I have always been very fond of black eyed  beans and love them best cooked as a curry with a slightly sweet and sour taste.  This is a dish I make at least once a month so I was surprised that I had not included this recipe in my blog under the Mirage series. (Mirage series contains recipes which are a favourite with my son and his young friends).  There are lots of different ways of making this curry but I feel that my style is quick and easy to make.

Ingredients (serves 2):

  • 2 cups of boiled black eyed  beans. If using dry black eyed beans  remember you need to soak them overnight and then boil them until soft preferably in a pressure cooker.
  • I cup of crushed tomatoes, fresh tomatoes or  Passata.
  •  2 tablespoons of oil (I used sunflower oil)
  • 2 teaspoons of tempering mix (it’s a mixture of cumin seeds, whole peppercorns , cloves, cinnamon, whole coriander )
  • 1 teaspoon salt
  • 1 teaspoon turmeric
  • 1 teaspoon chilly powder
  • 1 teaspoon crushed garlic
  • 1  tablespoons lemon juice
  • 1 tablespoons jaggery or brown sugar (optional)
  • 1 small bunch of coriander and some curry leaves.
  • 2 fresh green chillies sliced into 4


1. Add all the spices -salt, turmeric,chilly powder, crushed garlic, lemon juice, green chillies, curry leaves, coriander and jaggery to the tomato mixture and mix it all together. If using fresh tomatoes, I suggest that you boil them in hot water to soften them first .

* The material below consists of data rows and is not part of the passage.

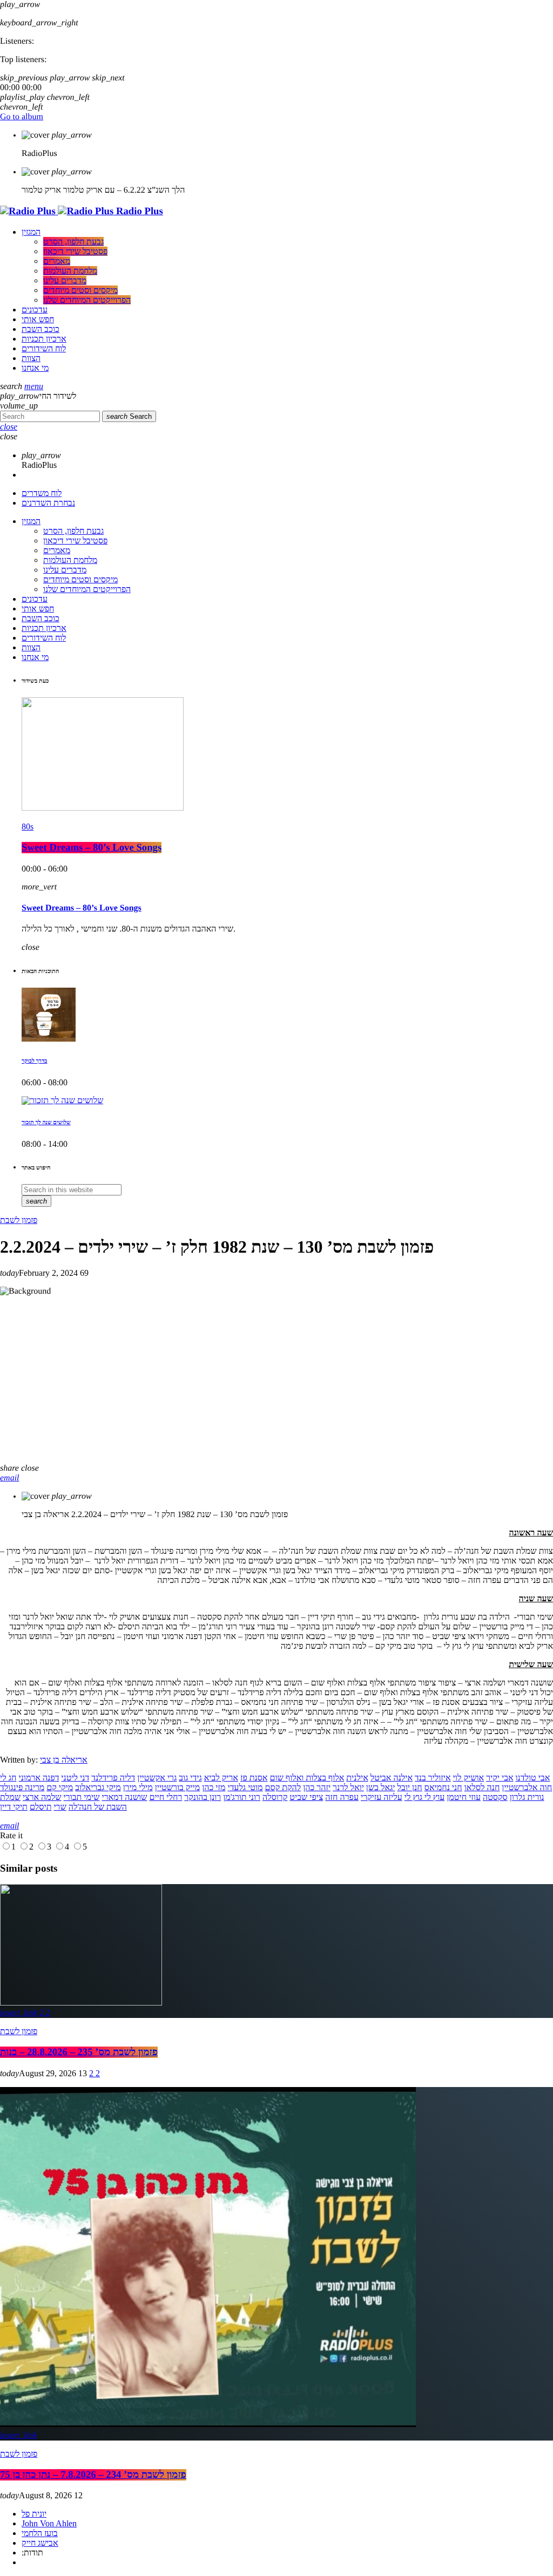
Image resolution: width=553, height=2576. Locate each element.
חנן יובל (409, 1787)
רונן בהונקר (202, 1797)
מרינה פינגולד (22, 1787)
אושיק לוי (468, 1778)
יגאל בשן (380, 1787)
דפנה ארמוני (38, 1778)
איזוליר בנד (433, 1778)
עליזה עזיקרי (381, 1797)
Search (129, 416)
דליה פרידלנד (113, 1778)
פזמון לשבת (18, 1220)
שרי (59, 1807)
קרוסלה (274, 1797)
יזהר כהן (317, 1787)
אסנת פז (254, 1778)
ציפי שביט (306, 1797)
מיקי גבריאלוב (97, 1787)
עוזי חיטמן (464, 1797)
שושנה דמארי (124, 1797)
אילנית (357, 1778)
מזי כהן (213, 1787)
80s (27, 826)
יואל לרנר (348, 1787)
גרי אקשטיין (157, 1778)
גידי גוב (190, 1778)
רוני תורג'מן (241, 1797)
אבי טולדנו (533, 1778)
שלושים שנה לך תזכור (46, 1122)
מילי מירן (138, 1787)
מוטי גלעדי (244, 1787)
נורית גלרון (527, 1797)
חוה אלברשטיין (527, 1787)
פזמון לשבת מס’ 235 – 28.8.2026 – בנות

2.  Add the 2 tablespoons cooking oil to this, add the tempering mix and allow them to cook until the cumin looks dark brown.

3.  Add the tomato and spices mixture to this hot oil and cook until the tomatoes go soft and homogenous.

4.  Add the boiled black eyed beans to the tomato mixture and allow to cook for 5-7 minutes.

5.  The sauce should all be nicely soaked up by the black eyed beans.
Tip:Some people like their gravy to be runny in which case you can add half a cup of water to the mixture.

6.  Serve the curry with rice and chapattis.